Under the terms of the agreement, Guardant will pursue approval of its Guardant360 CDx assay as a companion diagnostic to AMG 510 in metastatic non-small cell lung cancer patients with the KRAS G12C mutation. This will include seeking pre-market approval for the Guardant360 CDx assay from the US Food and Drug Administration as well as approval from the Japan Pharmaceutical and Medical Device Agency and a CE mark in Europe.
Amgen is currently enrolling patients in a registrational Phase II study of the KRAS G12 inhibitor, the first of its class to advance to the clinic. The drug is designed to selectively and irreversibly target KRAS G12C mutations, which the companies said are present in nearly 13 percent of all NSCLC patients.

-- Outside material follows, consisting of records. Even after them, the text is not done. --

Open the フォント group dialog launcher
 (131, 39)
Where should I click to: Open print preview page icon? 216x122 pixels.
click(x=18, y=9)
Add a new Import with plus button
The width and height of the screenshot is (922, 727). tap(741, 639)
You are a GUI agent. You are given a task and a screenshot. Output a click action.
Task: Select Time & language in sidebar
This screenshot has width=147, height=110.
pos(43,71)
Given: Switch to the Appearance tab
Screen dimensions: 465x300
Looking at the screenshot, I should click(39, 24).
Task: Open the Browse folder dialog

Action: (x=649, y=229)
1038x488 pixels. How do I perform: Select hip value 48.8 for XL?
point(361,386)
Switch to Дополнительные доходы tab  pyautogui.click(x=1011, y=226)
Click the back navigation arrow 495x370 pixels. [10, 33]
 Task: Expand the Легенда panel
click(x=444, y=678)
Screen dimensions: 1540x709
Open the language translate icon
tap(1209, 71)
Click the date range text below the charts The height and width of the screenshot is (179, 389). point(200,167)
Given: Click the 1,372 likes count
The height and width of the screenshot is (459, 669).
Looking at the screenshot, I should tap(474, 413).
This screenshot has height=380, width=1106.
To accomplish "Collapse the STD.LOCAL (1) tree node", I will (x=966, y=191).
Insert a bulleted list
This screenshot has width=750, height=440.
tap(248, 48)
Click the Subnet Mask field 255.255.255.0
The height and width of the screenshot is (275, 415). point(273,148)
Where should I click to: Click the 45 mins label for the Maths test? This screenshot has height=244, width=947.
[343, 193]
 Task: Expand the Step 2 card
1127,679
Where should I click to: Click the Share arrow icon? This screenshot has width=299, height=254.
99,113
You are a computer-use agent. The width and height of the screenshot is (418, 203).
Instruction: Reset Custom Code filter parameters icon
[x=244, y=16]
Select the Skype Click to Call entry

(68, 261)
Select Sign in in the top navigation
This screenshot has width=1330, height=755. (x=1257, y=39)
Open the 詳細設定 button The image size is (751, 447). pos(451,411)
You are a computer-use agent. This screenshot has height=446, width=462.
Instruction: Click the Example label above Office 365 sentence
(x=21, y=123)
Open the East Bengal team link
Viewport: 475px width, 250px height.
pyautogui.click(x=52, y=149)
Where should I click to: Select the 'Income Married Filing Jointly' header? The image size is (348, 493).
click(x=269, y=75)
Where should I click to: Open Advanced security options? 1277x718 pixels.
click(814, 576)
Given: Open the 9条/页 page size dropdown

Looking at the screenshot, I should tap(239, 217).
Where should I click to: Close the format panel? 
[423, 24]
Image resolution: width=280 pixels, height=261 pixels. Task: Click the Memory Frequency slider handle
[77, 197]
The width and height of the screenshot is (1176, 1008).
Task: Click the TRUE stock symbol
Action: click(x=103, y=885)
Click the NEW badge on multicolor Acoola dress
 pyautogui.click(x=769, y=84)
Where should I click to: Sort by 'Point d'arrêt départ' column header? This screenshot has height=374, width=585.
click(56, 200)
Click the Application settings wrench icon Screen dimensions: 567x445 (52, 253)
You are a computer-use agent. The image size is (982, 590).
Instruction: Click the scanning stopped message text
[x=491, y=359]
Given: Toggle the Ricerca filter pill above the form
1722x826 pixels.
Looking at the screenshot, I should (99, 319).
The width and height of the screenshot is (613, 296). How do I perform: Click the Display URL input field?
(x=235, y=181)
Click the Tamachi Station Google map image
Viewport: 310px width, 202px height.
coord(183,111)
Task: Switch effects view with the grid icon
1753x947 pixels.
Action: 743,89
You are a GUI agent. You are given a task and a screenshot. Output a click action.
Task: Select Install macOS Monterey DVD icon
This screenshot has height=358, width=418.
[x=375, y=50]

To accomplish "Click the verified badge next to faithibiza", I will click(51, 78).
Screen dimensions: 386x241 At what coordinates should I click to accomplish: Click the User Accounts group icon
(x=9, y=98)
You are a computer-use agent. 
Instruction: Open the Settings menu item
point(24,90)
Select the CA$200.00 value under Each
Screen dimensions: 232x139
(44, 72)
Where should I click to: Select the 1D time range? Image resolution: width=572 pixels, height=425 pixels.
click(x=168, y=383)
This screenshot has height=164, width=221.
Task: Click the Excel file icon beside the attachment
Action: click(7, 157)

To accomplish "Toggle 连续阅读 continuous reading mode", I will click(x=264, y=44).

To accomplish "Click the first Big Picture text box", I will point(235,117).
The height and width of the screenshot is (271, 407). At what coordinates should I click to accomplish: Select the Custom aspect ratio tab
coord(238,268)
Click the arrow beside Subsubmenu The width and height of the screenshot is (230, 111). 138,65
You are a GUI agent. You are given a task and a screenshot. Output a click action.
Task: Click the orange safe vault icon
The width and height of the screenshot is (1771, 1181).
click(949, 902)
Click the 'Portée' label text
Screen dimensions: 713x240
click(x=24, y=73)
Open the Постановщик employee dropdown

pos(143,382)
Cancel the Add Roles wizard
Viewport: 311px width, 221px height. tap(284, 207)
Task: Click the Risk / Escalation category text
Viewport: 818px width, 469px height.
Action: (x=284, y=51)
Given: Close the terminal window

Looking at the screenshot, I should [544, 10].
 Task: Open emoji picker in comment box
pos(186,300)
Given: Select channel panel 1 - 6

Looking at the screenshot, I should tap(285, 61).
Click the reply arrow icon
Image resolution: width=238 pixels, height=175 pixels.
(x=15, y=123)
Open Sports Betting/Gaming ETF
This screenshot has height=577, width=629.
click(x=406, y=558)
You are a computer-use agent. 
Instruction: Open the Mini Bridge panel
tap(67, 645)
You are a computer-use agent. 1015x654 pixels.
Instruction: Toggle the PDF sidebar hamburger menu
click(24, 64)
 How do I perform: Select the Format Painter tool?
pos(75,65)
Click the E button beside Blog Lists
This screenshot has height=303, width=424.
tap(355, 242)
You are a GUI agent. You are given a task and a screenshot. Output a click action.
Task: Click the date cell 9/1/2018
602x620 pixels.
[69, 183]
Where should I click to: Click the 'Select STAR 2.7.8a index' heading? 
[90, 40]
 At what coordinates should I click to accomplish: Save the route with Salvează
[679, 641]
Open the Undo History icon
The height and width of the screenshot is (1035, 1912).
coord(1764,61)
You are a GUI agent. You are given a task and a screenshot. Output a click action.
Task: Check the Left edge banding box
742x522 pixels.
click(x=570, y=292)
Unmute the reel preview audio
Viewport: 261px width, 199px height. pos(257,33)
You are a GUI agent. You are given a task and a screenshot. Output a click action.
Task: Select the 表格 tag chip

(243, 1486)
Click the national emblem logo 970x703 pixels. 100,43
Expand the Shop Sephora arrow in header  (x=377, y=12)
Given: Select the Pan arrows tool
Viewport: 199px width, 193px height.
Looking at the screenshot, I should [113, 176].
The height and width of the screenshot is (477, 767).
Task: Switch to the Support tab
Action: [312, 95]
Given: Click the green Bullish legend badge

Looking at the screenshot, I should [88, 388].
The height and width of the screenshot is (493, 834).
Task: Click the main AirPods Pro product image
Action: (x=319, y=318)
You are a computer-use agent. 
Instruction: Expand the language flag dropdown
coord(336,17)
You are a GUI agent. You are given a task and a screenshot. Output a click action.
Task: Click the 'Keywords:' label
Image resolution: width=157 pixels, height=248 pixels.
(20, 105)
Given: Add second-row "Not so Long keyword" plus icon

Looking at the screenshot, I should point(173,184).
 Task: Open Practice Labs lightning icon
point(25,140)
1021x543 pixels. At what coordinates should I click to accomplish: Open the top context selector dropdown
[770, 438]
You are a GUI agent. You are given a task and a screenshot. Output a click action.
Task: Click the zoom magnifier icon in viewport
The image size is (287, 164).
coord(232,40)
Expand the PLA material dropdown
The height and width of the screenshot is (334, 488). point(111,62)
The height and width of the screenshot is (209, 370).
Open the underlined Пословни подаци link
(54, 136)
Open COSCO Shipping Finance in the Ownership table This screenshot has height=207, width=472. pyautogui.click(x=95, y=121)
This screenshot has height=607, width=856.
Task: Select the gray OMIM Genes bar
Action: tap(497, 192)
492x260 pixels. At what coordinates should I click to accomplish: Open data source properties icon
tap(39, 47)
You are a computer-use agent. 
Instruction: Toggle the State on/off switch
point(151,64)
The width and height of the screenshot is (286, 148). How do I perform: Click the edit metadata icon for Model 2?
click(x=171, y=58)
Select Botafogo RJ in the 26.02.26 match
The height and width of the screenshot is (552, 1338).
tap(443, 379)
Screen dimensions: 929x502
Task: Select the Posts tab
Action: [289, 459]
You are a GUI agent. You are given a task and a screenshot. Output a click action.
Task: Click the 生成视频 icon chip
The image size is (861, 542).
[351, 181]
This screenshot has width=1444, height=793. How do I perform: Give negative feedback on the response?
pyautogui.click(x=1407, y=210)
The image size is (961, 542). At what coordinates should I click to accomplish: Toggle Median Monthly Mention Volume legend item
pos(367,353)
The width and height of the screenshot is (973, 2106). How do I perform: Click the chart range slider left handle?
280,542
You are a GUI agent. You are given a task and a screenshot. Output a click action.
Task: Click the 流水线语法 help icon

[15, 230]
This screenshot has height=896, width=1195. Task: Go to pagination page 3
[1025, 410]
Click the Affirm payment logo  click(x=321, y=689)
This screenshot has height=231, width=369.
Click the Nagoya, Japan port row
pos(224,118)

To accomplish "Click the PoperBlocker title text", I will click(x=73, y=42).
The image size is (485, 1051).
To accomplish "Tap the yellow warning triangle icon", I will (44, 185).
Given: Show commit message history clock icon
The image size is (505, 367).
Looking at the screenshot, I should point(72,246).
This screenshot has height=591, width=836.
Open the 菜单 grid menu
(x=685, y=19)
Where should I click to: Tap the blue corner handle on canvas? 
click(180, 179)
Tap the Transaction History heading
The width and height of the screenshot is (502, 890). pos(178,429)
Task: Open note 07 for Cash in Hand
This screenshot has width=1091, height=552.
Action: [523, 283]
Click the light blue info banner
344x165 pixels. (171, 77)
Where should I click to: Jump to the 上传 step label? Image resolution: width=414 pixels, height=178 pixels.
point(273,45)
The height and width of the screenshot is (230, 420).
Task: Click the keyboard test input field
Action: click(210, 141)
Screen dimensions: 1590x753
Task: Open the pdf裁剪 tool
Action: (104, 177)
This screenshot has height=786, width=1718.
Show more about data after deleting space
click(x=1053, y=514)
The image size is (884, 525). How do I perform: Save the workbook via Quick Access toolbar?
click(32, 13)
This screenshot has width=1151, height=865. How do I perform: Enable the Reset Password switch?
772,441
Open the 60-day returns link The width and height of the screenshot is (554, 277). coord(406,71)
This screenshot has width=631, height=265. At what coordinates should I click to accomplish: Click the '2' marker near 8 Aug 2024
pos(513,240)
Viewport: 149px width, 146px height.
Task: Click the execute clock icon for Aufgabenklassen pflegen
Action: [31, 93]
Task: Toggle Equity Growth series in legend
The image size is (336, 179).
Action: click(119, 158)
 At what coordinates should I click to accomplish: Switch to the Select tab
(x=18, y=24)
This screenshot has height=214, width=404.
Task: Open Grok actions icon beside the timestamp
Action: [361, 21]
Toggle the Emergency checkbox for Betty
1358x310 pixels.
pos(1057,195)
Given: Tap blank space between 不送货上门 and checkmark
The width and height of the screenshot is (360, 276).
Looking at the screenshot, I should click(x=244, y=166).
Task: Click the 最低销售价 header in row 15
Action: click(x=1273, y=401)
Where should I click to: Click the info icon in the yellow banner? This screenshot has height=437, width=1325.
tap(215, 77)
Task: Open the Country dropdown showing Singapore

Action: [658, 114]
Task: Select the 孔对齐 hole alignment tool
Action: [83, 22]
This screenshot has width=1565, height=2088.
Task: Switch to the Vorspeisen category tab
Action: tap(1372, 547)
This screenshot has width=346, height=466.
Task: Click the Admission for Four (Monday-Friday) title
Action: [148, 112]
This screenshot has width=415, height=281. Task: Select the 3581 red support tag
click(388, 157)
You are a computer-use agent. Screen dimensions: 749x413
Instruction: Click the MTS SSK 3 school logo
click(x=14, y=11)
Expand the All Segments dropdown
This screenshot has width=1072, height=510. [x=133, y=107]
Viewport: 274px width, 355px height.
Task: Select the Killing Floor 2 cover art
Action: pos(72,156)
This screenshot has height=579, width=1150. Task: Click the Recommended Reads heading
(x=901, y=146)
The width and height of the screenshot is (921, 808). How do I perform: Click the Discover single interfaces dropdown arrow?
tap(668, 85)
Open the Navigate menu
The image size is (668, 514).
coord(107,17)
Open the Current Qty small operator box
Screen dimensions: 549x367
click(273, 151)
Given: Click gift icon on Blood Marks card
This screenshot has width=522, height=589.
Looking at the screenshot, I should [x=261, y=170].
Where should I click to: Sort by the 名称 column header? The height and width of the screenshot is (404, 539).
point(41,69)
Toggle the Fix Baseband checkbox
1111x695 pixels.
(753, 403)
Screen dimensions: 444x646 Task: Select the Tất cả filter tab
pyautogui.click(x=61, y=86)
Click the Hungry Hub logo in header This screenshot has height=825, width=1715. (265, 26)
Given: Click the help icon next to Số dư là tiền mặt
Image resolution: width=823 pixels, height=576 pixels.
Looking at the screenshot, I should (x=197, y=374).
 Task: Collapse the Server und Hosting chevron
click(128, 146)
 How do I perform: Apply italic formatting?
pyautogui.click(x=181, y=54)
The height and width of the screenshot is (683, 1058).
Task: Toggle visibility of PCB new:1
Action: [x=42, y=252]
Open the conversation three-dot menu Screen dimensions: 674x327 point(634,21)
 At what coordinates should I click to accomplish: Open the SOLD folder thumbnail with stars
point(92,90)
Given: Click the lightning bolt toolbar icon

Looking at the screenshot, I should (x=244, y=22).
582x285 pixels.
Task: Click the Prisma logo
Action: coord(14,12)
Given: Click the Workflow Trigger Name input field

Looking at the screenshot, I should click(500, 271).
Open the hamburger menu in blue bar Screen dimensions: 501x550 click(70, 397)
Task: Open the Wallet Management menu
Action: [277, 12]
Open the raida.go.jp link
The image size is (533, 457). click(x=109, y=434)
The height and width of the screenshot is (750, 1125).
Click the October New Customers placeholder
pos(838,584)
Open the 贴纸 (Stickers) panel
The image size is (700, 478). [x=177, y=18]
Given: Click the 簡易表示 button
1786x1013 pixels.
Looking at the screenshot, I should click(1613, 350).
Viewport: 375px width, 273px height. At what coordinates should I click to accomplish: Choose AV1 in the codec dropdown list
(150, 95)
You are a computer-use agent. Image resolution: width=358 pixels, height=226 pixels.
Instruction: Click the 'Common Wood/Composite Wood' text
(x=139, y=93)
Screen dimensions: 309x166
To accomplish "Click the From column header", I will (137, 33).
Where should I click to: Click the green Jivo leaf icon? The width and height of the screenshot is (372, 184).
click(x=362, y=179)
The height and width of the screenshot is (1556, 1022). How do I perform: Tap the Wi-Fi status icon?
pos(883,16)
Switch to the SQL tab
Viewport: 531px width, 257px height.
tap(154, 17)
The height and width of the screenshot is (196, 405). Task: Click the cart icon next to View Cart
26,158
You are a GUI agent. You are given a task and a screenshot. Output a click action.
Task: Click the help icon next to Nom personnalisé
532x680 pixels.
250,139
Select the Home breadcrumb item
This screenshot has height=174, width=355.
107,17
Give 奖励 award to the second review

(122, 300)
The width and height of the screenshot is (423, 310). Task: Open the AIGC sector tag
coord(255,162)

The FDA has previously granted orphan drug designation to the therapy for previously treated metastatic NSCLC and colorectal cancer patients with the KRAS G12C mutation, as well as fast track designation for previously treated metastatic NSCLC patients with the KRAS G12C mutation.
Sanket Agrawal, general manager of the KRASprogram at Amgen, said in a statement that the KRAS G12C variant was once thought to be undruggable, making the advancement of AMG 510 an exciting one for the oncology community.
Announcing the deal, Guardant also highlighted data it has been gathering that support the value of blood-based tests like its own, especially in areas where substantial proportions of patients are failing to be genotyped and a noninvasive option might help more patients realize the promise of precision oncology.
"In a recent head-to-head study of liquid versus tissue testing, Guardant demonstrated that advanced non-small cell lung cancer patients are not consistently receiving adequate genotypingresults from tissue," Guardant Health President AmirAli Talasaz said in a statement.
"We believe that the development of Guardant360 CDx will lead to consistently delivered guideline-complete genotyping results ... which will ultimately increase the number of patients who are identified as eligible for targeted therapies, including AMG 510," he added.